Como se observou, o talento e a maturidade poética demonstrados em apenas alguns de seus livros teriam alcançado escalas muito mais elevadas caso a poeta não tivesse nos deixado tão cedo. Sua poesia, como o canto da sereia da lenda amazônica, encanta e enleva aquele que a lê. Quem mergulha em seus versos jamais volta ao estado anterior. Por isso é importante o estudo e a divulgação de sua obra. Espero poder honrar a herança humanística, literária e cultural dessa ilustre sergipana, Patronesse da cadeira que ocupo nesta digna instituição.


REFERÊNCIAS

BARCELLOS, M. C. A figura mítica de Lilith na poética de Iara Vieira. São Cristóvão: Anais do II Senalic. Vol. 2, GELIC, 2010.

Acesso em: 09 de abril de 2016

_________________. A mulher no imaginário bíblico na obra o coro da serpente, da escritora Iara Vieira. São Cristóvão: Anais do V Senalic. Vol. 5, GELIC, 2014.

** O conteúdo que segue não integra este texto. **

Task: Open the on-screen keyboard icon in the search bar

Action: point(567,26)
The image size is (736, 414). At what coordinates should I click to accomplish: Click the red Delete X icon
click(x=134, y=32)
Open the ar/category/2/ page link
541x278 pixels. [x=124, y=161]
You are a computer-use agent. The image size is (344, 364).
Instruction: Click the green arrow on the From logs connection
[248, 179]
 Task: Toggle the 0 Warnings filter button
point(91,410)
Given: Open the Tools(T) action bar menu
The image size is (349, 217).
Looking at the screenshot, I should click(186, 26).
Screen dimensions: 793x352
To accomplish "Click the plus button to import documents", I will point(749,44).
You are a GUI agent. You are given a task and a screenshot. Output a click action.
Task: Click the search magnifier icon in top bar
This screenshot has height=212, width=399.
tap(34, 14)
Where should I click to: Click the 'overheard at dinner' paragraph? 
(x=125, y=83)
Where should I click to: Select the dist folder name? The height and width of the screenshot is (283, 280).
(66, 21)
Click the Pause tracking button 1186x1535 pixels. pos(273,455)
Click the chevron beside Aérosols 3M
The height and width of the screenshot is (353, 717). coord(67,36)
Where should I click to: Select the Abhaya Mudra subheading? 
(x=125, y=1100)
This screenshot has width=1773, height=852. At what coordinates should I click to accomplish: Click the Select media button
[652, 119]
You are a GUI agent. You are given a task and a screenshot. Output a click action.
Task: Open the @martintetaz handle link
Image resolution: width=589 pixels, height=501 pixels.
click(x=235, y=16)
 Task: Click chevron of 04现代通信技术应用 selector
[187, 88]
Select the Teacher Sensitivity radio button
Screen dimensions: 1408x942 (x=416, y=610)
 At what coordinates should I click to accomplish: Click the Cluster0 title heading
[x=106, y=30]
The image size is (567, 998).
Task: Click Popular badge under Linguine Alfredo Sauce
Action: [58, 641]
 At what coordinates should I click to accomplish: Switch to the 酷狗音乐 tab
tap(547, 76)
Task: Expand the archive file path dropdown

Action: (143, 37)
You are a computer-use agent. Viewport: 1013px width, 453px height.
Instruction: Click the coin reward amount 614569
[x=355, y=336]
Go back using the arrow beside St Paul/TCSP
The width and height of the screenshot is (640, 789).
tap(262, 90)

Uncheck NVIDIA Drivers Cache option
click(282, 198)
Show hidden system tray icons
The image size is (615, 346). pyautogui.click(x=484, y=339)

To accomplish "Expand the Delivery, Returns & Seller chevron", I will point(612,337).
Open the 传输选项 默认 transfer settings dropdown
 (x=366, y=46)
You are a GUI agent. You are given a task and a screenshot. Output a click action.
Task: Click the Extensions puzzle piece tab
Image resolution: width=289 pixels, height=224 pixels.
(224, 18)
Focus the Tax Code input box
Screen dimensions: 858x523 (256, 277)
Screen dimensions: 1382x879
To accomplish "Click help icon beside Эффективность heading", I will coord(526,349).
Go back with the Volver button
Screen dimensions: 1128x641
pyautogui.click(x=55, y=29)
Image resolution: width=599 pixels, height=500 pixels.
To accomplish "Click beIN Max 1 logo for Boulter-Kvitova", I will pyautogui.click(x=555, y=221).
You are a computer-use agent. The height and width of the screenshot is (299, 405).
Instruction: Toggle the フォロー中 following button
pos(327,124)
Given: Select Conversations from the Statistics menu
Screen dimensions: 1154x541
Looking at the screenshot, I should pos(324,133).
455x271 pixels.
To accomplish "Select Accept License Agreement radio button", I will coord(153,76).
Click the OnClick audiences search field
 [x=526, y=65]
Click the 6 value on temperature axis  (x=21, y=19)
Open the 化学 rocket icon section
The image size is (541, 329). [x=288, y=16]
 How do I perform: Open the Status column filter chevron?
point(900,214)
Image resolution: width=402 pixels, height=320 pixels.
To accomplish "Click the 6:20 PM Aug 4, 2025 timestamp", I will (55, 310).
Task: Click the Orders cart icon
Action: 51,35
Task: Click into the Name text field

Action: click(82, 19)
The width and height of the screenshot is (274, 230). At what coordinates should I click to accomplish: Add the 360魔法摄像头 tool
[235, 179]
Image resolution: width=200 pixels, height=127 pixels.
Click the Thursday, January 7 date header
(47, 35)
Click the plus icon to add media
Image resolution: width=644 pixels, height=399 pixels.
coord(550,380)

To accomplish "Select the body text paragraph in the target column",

Acesso em: 09 de abril de 2016

BRANDÃO, I. L. In: VIEIRA, I. Ruínas. Edição da autora, SE, 1977, p. 09.

BRASIL, A. (Org.). A poesia sergipana no século XX (antologia). Rio de Janeiro: Imago Ed.; Aracaju: Secretaria de Estado da Educação e do Desporto e Lazer de Sergipe,1998.

PALLOTINI, R. in: BRASIL, A. (Org.). A poesia sergipana no século XX (antologia). Rio de Janeiro: Imago Ed.; Aracaju: Secretaria de Estado da Educação e do Desporto e Lazer de Sergipe,1998, p. 175.

VIANA, A. C. Paraíso de Pedras in: VIEIRA, I. A fome do paraíso. Série Poesia na UERJ/RJ, 1996, p. 11-14.

VIEIRA, I. A fome do paraíso. Série Poesia na UERJ/RJ, 1996.

________. O coro da serpente. Belo Horizonte: Mulheres Emergentes Edições Alternativas, 2001.

________. Ruínas. Edição da autora, SE, 1977.